Much Tuberculosis research has been directed towards elucidation of the mechanisms of host susceptibility to disease. The best-characterized immune risk factor for Tuberculosis is HIV-1 co-infection. Others include anti-TNF therapies, Diabetes Mellitus, other forms of immunosuppression, and cigarette smoking. However in most clinical cases of Tuberculosis, no underlying immunological defect can be identified.

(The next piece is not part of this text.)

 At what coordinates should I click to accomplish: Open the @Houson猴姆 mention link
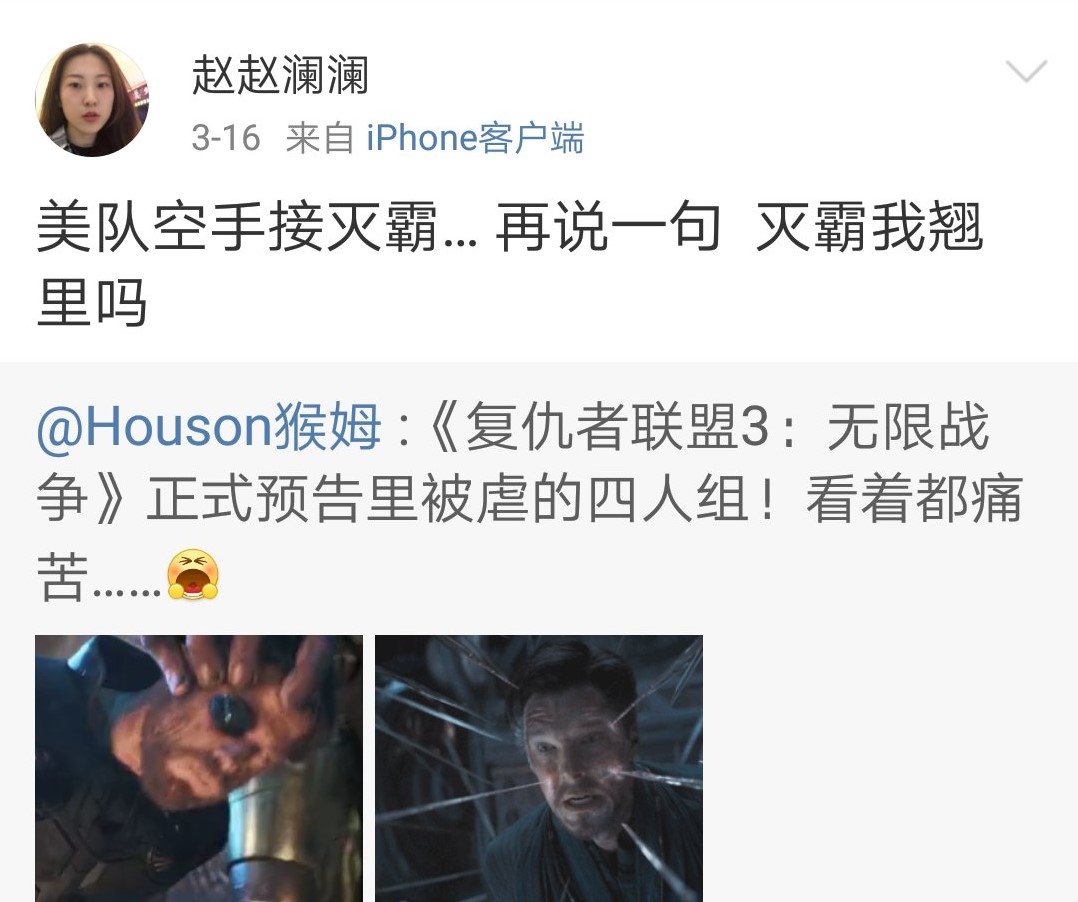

Since the general assumption is that most people infected with Tuberculosis never develop disease, this suggests that most people who are exposed and infected with Mycobacterium tuberculosis harbor immunity to Tuberculosis. This encourages the hypothesis that vaccination should be possible and indeed Bacille Calmette Guérin (BCG) vaccination confers protection against disseminated disease in children. However, BCG vaccination is not associated with reduced pulmonary disease in adults, which is a significant limitation. Furthermore it has been recognized that increased resistance to Tuberculosis occurs in specific populations. These include (i) heavily exposed persons in whom tests of immune sensitization nevertheless remain persistently negative; (ii) children aged between 5 years and puberty, and (iii) persons with documented persistent positive tests of sensitization who nevertheless never manifest disease.
As progress towards the elimination of Tuberculosis is insufficient under current antibiotic-based strategies, the idea to enhance immune resistance either via improved vaccination or enhanced natural immunity is important. Recent research interest has therefore increased attention on the analysis of resistance in humans. The current BCG vaccine is conventionally thought to prevent progression of established infection. However, vaccination strategies now also envisage the prevention of infection and relapse. There has been a rapid growth of interest in adjunctive host-directed immune interventions which aim to either enhance protective immunity or to regulate pathological tissue-damaging immunity. However, the idea of host-directed prevention is less widely discussed.
In this Research Topic, we welcome the submission of Original Research and state-of-the-art Review and Mini-Review articles on natural resistance and non-antibiotic means to prevent Tuberculosis. Suggested topics can cover, but are not limited to, the following:
1. Natural resistance to M. tuberculosis infection.
2. Genetic control of resistance to Tuberculosis infection in mice and humans.
3. The ‘golden age’: why does the frequency of Tuberculosis decrease in children between age 5 and adolescence?
4. Tuberculosis resistance in long-term sensitized persons.
5. Innate cellular resistance to Tuberculosis.
6. Host directed prevention of Tuberculosis infection.
7. Antibodies for the prevention Tuberculosis infection and progression.
8. Host-directed prevention of progressive Tuberculosis.
9. Mechanisms of anti-retroviral-mediated prevention of Tuberculosis in HIV-1 infected persons.
10. Vaccine prevention of Tuberculosis infection, of progressive Tuberculosis, and of Tuberculosis relapse.